ABCD is a trapezium in which ab is parallel to CD and a b is equal to BC show that triangle ABC is congruent to triangle b a d
Answers
Answer:
Step-by-step explanation:
its so simple yaar
as u know whts given
Constructions
Join AC and BD. Extend AB and draw a line through C parallel to DA meeting AB produced at E.
= AE || DC …(1)
and AD || CE …(2) [Construction]
= ADCE is a parallelogram
∠A + ∠E = 180' …(3) [Consecutive interior <'s [angle]]
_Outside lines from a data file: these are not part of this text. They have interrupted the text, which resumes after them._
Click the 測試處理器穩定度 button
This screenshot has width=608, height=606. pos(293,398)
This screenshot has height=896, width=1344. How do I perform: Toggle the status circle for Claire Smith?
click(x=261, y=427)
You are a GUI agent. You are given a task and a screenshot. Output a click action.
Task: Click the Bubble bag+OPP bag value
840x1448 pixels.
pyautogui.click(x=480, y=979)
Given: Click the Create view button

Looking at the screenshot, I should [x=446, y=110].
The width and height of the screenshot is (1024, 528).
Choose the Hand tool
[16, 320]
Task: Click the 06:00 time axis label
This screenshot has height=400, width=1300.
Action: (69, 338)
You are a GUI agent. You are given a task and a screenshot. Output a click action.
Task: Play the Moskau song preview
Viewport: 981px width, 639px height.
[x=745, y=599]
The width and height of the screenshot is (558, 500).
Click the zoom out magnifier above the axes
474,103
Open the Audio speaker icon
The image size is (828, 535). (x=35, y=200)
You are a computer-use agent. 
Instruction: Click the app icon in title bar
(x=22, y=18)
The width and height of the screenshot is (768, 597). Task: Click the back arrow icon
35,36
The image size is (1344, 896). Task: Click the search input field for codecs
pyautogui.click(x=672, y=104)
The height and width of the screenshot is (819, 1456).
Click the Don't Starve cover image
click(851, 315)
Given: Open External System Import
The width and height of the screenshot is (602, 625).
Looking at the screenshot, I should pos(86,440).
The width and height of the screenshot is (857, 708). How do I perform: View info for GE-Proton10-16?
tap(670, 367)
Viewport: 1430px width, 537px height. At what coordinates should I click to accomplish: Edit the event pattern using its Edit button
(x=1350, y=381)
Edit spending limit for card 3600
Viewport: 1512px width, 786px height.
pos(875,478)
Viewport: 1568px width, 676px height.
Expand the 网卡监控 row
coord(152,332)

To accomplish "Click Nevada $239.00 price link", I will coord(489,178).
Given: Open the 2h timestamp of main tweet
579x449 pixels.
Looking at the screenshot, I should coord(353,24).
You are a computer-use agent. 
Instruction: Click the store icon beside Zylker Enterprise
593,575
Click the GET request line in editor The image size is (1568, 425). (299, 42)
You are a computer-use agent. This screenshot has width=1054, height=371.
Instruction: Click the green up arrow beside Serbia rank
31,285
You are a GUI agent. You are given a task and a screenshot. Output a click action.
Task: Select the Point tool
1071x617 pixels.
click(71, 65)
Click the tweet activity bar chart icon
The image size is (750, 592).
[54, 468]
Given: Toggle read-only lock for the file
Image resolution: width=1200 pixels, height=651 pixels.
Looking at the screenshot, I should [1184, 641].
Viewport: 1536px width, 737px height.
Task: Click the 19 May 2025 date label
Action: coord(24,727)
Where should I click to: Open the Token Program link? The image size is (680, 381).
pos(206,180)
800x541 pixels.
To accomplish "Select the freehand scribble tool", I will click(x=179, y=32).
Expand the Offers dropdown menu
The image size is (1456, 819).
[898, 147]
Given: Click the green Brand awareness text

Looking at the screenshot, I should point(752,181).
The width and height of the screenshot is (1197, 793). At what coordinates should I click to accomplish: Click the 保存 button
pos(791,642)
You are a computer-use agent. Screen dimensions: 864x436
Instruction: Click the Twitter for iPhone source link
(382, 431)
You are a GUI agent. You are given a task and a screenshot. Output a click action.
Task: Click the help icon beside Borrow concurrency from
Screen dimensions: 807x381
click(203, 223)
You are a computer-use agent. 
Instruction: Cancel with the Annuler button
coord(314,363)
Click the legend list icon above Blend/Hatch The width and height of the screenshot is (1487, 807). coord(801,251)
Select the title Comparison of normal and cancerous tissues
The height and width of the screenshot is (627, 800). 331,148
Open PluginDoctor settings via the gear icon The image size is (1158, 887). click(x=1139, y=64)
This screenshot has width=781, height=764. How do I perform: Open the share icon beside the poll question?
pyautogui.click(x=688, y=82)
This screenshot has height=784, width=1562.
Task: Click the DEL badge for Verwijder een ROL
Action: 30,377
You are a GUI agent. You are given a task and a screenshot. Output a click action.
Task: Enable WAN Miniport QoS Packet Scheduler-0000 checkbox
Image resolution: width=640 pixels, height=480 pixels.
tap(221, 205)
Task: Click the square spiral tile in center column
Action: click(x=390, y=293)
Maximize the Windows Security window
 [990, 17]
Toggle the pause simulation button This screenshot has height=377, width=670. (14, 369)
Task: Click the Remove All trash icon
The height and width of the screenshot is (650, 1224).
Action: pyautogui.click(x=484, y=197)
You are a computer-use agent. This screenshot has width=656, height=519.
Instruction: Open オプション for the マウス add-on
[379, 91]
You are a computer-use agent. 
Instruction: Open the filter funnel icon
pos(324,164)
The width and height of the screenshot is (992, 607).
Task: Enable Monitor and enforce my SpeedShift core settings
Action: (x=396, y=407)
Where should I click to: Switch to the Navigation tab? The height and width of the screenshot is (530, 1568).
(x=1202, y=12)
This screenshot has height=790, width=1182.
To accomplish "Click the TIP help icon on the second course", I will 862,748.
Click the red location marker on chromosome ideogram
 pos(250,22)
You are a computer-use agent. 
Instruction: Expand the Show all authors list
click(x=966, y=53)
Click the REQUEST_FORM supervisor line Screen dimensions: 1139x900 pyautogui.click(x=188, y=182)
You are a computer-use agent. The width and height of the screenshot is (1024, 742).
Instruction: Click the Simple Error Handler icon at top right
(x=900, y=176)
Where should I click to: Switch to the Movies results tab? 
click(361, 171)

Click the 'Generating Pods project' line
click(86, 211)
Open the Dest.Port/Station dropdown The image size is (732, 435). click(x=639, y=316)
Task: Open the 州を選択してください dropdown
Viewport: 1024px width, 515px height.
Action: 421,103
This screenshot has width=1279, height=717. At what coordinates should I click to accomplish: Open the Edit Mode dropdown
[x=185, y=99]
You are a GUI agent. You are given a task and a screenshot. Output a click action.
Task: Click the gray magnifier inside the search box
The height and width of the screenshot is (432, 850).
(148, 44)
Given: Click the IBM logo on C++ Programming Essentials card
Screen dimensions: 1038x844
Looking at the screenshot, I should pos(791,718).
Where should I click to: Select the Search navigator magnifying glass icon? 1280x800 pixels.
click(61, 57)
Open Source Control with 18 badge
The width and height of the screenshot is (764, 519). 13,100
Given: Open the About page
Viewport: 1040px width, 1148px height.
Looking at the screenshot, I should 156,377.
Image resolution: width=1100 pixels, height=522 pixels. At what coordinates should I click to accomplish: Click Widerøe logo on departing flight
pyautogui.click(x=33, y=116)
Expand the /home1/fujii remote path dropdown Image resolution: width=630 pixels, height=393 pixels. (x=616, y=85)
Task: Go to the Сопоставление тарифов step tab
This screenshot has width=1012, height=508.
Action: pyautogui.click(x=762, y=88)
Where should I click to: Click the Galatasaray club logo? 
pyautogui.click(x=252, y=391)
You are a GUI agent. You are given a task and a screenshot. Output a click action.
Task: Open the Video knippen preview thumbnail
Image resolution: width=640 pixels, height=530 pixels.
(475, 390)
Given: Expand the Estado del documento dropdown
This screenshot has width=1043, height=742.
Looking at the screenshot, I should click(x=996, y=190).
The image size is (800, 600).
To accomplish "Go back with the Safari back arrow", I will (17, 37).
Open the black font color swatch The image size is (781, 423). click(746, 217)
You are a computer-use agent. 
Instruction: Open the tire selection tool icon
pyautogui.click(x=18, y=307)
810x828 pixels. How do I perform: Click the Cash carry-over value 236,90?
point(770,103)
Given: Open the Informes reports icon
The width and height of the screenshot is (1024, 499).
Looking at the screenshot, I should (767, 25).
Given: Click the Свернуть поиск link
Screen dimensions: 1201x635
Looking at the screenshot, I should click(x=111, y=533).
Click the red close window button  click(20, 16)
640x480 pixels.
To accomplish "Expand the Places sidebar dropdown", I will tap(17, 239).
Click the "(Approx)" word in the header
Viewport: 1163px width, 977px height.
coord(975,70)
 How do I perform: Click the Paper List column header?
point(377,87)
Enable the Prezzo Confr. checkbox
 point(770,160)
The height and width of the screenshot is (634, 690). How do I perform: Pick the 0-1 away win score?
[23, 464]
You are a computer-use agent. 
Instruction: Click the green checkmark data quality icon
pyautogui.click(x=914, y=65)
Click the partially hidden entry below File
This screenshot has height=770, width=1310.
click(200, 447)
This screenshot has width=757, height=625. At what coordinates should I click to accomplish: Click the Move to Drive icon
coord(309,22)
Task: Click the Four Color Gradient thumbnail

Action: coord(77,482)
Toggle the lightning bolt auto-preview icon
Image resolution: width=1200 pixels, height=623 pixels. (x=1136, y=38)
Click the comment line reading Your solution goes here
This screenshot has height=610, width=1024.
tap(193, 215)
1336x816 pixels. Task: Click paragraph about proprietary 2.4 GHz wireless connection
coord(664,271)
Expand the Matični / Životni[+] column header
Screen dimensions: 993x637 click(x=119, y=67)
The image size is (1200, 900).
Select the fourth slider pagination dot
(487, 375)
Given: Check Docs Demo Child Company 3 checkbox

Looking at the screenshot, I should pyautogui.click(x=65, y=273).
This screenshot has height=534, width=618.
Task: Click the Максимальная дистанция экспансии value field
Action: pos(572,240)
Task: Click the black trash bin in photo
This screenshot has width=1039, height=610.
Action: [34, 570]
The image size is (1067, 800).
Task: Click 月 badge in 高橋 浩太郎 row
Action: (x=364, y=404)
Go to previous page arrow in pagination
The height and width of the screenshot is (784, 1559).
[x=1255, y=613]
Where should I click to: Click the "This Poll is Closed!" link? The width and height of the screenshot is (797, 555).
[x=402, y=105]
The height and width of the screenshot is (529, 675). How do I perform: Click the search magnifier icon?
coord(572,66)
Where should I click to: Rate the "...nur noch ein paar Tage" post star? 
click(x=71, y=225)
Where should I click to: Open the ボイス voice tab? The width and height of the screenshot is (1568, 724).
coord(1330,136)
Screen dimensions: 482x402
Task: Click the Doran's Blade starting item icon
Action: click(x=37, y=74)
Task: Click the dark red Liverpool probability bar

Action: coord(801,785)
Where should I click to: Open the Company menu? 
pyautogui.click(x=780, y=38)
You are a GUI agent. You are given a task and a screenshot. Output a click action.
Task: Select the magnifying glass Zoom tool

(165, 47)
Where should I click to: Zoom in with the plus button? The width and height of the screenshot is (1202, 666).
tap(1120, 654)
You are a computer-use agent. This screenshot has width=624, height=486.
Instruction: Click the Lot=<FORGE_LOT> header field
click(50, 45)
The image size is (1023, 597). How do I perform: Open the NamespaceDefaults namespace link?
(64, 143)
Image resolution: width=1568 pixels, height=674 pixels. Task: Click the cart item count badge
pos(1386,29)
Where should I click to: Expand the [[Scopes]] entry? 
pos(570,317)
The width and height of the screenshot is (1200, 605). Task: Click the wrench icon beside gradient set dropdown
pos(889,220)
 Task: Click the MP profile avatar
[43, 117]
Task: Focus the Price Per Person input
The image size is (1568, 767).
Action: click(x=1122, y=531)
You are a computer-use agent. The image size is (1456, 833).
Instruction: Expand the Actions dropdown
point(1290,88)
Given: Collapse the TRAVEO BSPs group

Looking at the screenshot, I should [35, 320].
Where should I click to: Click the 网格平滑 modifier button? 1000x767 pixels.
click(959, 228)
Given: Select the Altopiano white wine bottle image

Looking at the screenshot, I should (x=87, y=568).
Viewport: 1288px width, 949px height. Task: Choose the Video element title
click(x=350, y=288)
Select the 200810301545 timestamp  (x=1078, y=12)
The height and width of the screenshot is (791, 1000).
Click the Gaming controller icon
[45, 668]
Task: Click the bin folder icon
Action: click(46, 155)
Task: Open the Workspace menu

∠B + ∠CBE = 180' …(4) [Linear pair]
AD = CE …(5) [Opposite sides of a ||gm]
AD = BC …(6) [Given]
= BC = CE [From (5) and (6)]
= ∠E = ∠CBE …(7) [<'s opposite to equal sides]
∴ ∠B + ∠E = 180' …(8)
[From (4) and (6)
Now from (3) and (8) we have
∠A + ∠E = ∠B + ∠E
∴ ∠A = ∠B
now
In ∆ABC and ∆BAD, we have
AD = BC [Given]
∠A = ∠B [Proved]
AB = CD [Common]
∴∆ABC ≅ ∆BAD [ASA congruence rule ]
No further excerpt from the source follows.